236 dagen na de verkiezingen is de nieuwe regering een feit. N-VA, Vooruit, CD&V, MR en Les Engagés hebben een akkoord bereikt en de vijftien ministers hebben de eed afgelegd bij de Koning. Uit de finale versie van het regeerakkoord blijkt dat de nieuwe regering vele wijzigingen wenst door te voeren op fiscaal vlak.
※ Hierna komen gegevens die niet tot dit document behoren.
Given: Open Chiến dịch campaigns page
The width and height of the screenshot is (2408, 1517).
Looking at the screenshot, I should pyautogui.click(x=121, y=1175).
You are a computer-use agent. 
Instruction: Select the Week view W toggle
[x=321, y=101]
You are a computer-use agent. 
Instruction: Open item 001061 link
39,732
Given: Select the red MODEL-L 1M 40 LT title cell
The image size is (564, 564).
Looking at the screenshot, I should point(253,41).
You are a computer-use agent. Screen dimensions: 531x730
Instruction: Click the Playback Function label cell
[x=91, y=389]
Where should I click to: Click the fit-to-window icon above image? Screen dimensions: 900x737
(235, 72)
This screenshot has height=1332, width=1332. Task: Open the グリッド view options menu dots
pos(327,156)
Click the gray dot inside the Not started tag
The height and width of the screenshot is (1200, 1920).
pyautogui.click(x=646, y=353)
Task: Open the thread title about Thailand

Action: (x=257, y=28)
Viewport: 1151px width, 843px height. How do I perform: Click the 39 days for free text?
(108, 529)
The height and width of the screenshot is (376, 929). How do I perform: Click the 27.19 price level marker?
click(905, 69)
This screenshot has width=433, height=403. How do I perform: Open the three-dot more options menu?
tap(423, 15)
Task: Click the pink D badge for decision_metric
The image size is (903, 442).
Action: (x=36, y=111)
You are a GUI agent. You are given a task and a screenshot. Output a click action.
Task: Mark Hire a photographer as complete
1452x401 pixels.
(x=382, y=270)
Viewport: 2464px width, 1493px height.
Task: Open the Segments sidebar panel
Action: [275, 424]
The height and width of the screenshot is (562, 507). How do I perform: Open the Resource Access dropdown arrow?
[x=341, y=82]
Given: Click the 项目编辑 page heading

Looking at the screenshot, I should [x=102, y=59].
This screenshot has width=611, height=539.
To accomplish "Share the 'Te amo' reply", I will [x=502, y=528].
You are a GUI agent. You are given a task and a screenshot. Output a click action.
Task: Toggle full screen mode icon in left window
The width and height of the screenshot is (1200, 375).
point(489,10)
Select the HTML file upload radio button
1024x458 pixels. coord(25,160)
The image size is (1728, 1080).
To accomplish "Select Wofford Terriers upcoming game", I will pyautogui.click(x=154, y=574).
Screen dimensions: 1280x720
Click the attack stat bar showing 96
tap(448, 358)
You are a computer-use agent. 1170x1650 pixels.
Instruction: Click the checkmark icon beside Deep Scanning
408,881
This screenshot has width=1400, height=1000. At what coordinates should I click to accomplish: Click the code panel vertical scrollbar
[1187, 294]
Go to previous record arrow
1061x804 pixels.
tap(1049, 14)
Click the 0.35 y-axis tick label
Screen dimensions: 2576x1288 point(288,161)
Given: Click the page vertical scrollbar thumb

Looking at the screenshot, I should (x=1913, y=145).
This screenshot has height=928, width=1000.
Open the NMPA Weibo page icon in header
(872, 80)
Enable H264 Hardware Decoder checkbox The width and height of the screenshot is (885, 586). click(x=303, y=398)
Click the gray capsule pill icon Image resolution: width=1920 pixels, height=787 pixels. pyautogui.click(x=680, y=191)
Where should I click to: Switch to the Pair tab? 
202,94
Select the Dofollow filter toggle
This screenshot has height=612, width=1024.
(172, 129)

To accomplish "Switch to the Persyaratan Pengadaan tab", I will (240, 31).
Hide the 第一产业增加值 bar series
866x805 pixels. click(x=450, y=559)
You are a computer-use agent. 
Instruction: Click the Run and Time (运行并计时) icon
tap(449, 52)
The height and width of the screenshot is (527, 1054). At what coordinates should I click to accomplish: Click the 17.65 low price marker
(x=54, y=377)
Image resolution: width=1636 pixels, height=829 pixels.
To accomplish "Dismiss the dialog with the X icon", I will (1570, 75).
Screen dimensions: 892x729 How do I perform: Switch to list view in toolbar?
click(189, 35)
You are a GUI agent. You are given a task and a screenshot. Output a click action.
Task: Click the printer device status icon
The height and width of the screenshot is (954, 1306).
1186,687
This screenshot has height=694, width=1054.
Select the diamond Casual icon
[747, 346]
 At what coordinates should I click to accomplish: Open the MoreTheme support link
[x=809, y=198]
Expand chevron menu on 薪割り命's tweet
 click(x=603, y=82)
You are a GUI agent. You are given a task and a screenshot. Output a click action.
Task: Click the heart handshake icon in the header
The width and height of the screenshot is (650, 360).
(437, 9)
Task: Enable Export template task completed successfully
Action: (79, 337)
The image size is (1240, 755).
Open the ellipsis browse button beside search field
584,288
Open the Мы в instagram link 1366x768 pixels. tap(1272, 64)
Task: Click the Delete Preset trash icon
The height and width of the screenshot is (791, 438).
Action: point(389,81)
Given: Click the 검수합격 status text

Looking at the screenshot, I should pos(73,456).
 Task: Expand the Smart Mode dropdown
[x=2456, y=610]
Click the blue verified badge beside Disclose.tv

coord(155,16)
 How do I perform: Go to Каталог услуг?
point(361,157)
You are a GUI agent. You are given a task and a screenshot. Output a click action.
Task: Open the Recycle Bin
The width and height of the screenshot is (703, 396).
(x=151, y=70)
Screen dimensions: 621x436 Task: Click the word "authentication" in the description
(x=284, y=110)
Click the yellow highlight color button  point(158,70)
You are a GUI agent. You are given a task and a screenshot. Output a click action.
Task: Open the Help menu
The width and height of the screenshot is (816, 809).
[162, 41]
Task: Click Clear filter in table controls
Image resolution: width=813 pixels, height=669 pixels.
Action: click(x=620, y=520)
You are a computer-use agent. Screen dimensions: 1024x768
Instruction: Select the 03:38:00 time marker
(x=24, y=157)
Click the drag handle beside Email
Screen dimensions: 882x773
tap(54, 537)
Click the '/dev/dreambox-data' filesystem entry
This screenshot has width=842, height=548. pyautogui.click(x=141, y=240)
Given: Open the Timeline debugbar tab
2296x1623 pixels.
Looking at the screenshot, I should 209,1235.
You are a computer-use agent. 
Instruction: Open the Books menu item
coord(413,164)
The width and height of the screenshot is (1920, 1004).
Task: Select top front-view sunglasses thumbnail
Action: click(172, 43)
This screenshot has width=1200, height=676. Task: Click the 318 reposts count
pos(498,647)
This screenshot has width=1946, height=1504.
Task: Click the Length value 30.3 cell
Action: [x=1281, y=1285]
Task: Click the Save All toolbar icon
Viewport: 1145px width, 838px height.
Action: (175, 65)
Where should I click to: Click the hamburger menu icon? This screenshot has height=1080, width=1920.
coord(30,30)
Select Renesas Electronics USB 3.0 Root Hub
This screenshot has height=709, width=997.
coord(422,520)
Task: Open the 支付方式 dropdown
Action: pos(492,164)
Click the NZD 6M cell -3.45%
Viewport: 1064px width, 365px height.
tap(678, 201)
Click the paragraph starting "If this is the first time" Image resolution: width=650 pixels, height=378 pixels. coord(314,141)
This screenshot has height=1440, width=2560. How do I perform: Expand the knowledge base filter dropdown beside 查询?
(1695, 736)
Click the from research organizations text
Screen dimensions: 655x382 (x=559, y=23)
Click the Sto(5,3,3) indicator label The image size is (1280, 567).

Het doel van deze hervormingen op vlak van de fiscale procedure is blijkbaar om de efficiëntie van de fiscale administratie te verhogen en fraude beter aan te pakken.
Ook op fiscaal procedureel vlak wil de nieuwe federale regering grote stappen zetten om de fiscale procedure te vereenvoudigen, efficiënter te maken en meer transparantie te bieden.
Huidig artikel belicht een aantal van deze belangrijke toekomstige wijzigingen op vlak van fiscale procedure
Sanctiebeleid
Het huidige sanctiebeleid bij controles zal worden aangepast, zowel in de directe als indirecte belastingen. Het huidig aftrekverbod in de vennootschapsbelasting (artikel 206/3 WIB92) zal enkel nog van toepassing zijn bij herhaaldelijke overtredingen waarbij minstens een belastingverhoging van minstens 10% effectief wordt toegepast en niet bij overtredingen te goeder trouw of administratieve vergetelheden. Tevens zal bij eerste fouten te goeder trouw er geen automatische sanctie van 10% belastingverhoging meer worden opgelegd, maar krijgt de belastingplichtige enkel een verwittiging. De fiscale administratie zal geen automatische boete meer opleggen als deze voorwaarden voor kwijtschelding voldaan zijn. De focus moet liggen op verduidelijking en bijsturing en niet op sanctionering. Deze regels zullen van toepassing zijn op alle belastingen.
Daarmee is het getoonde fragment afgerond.